Pull out each line of the material that contains the word "Open", matching case exactly.

Stored data entries:
● ● ● ● ●

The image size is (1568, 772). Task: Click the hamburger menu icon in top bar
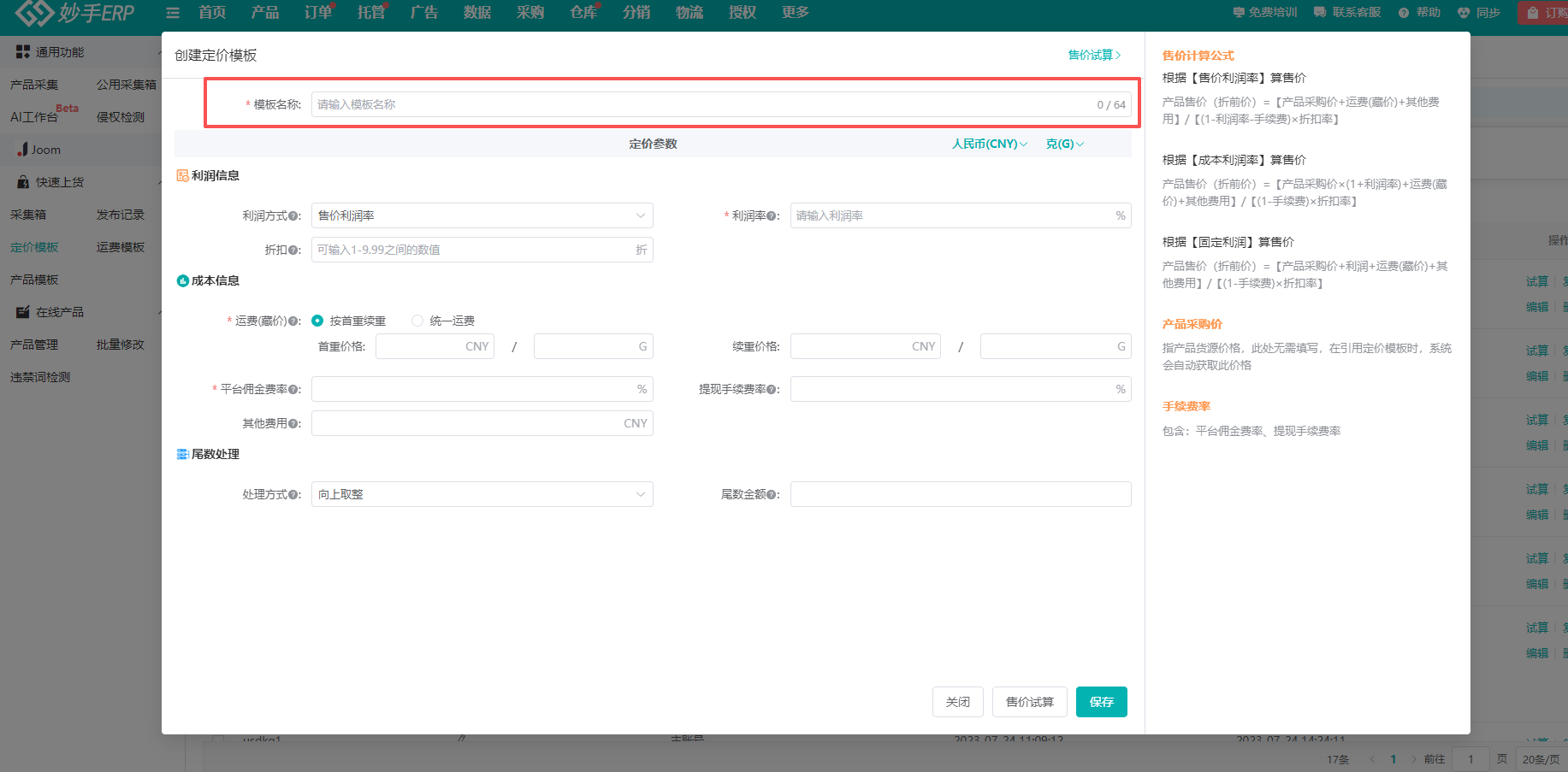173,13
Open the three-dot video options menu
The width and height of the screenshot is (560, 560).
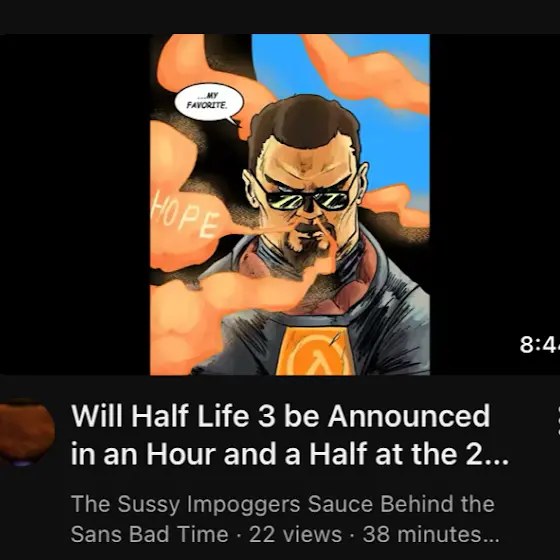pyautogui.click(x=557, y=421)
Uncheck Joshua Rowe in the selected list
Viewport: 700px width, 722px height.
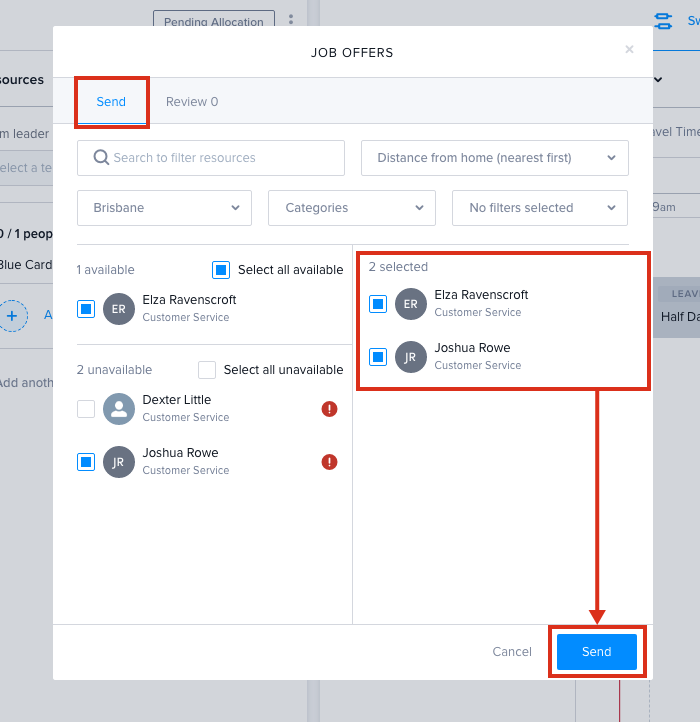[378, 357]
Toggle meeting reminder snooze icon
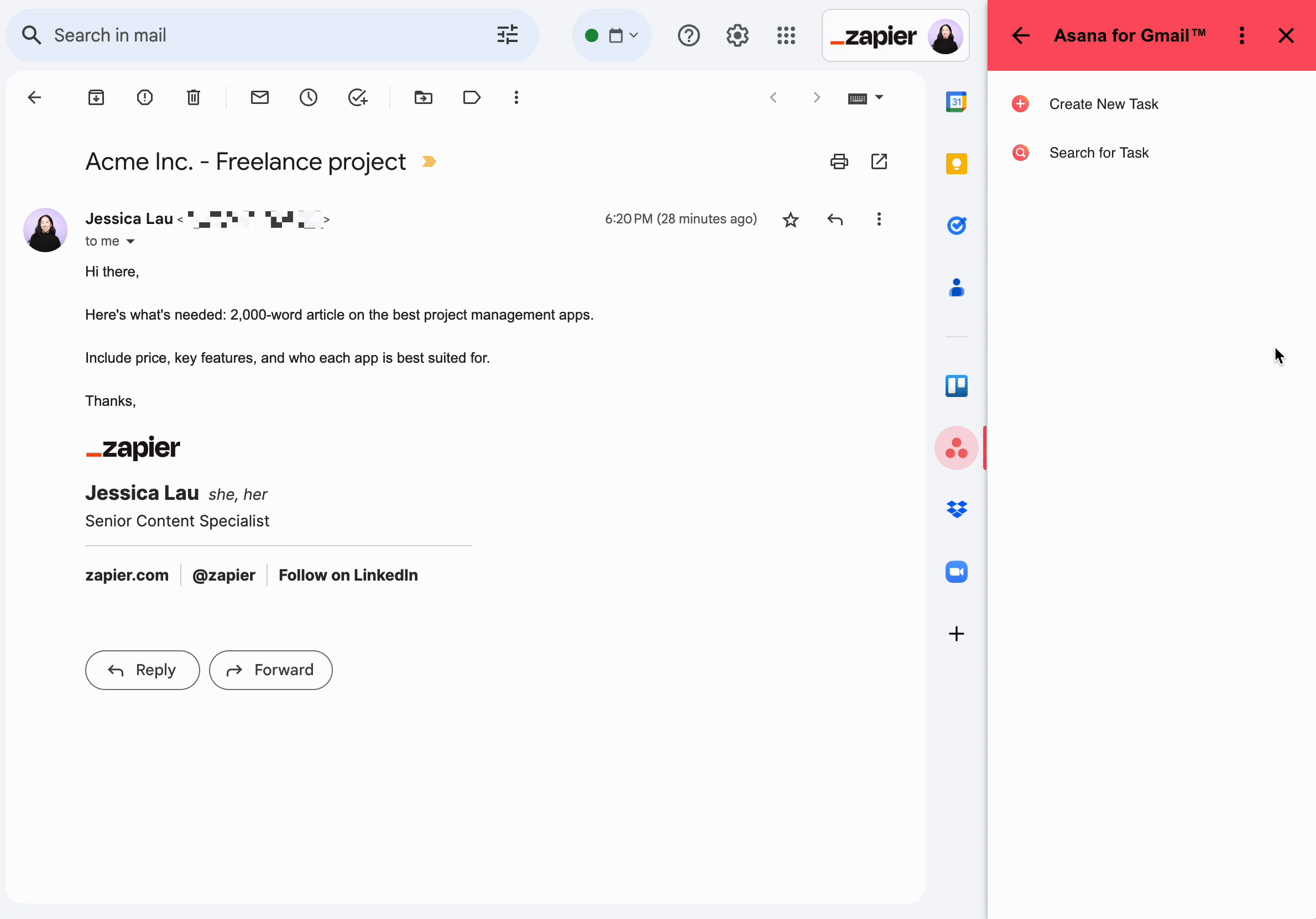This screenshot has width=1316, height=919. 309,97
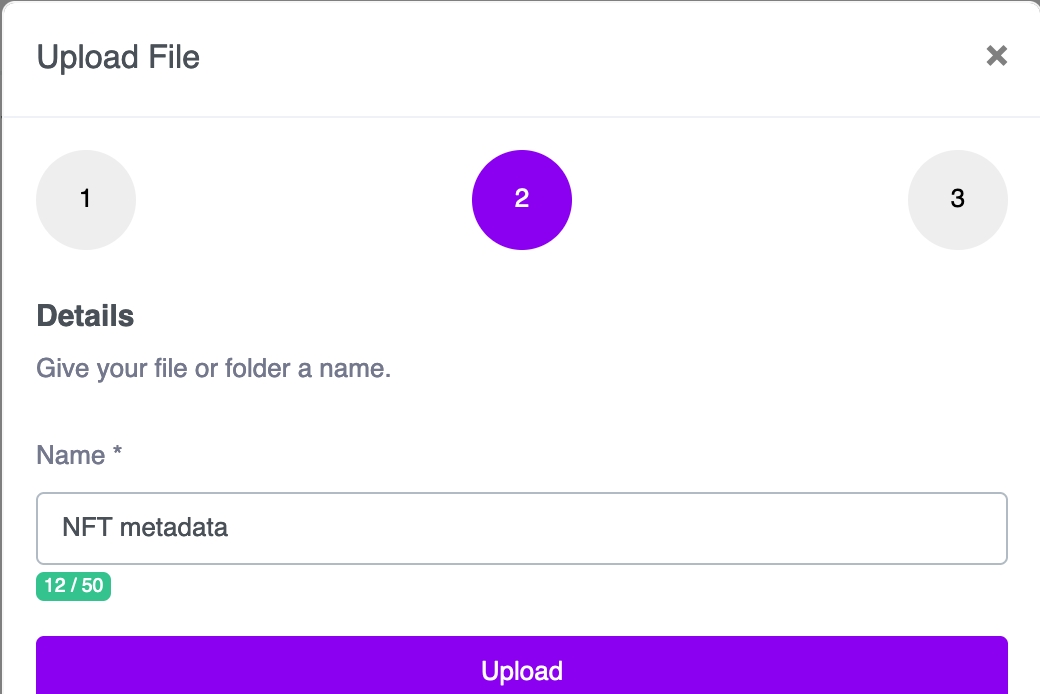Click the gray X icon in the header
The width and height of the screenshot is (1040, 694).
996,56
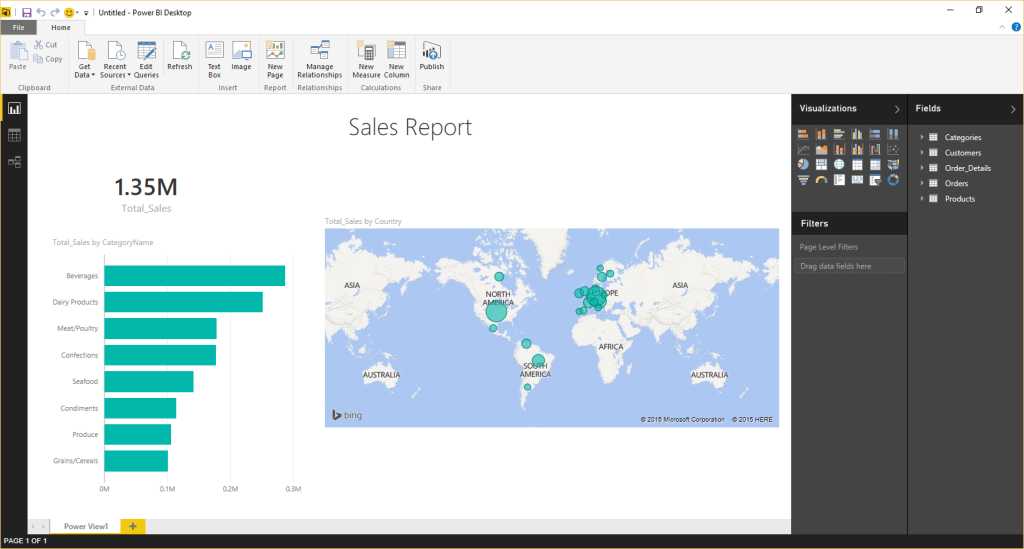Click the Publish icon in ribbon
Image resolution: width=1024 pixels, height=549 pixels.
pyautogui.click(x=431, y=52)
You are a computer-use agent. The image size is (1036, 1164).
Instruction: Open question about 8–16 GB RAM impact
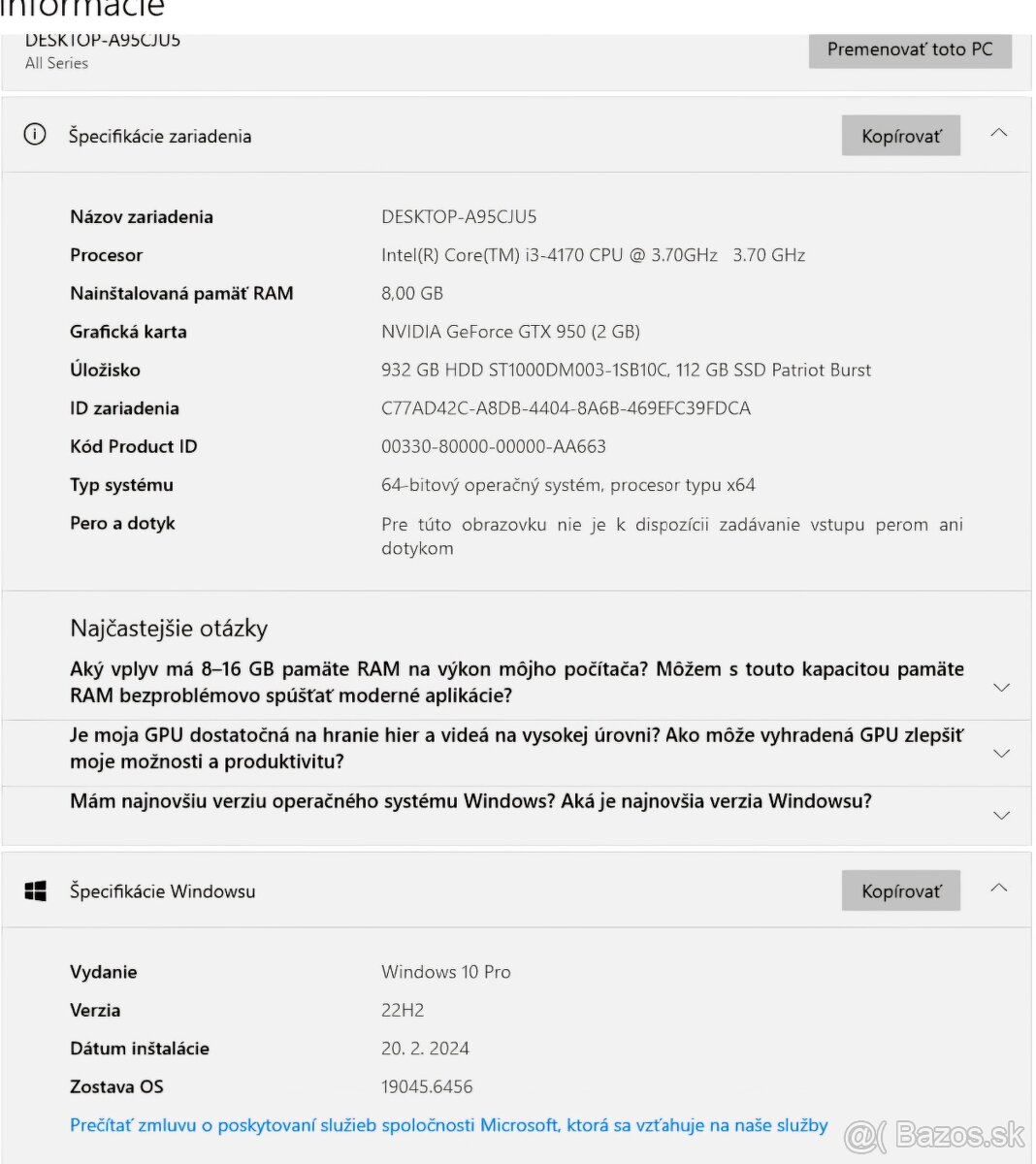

● ● ● ● ●

* _SOLUTION TO THIS EXERCISE_:
Open the three-dot video options menu
Instruction: Open question about 8–16 GB RAM impact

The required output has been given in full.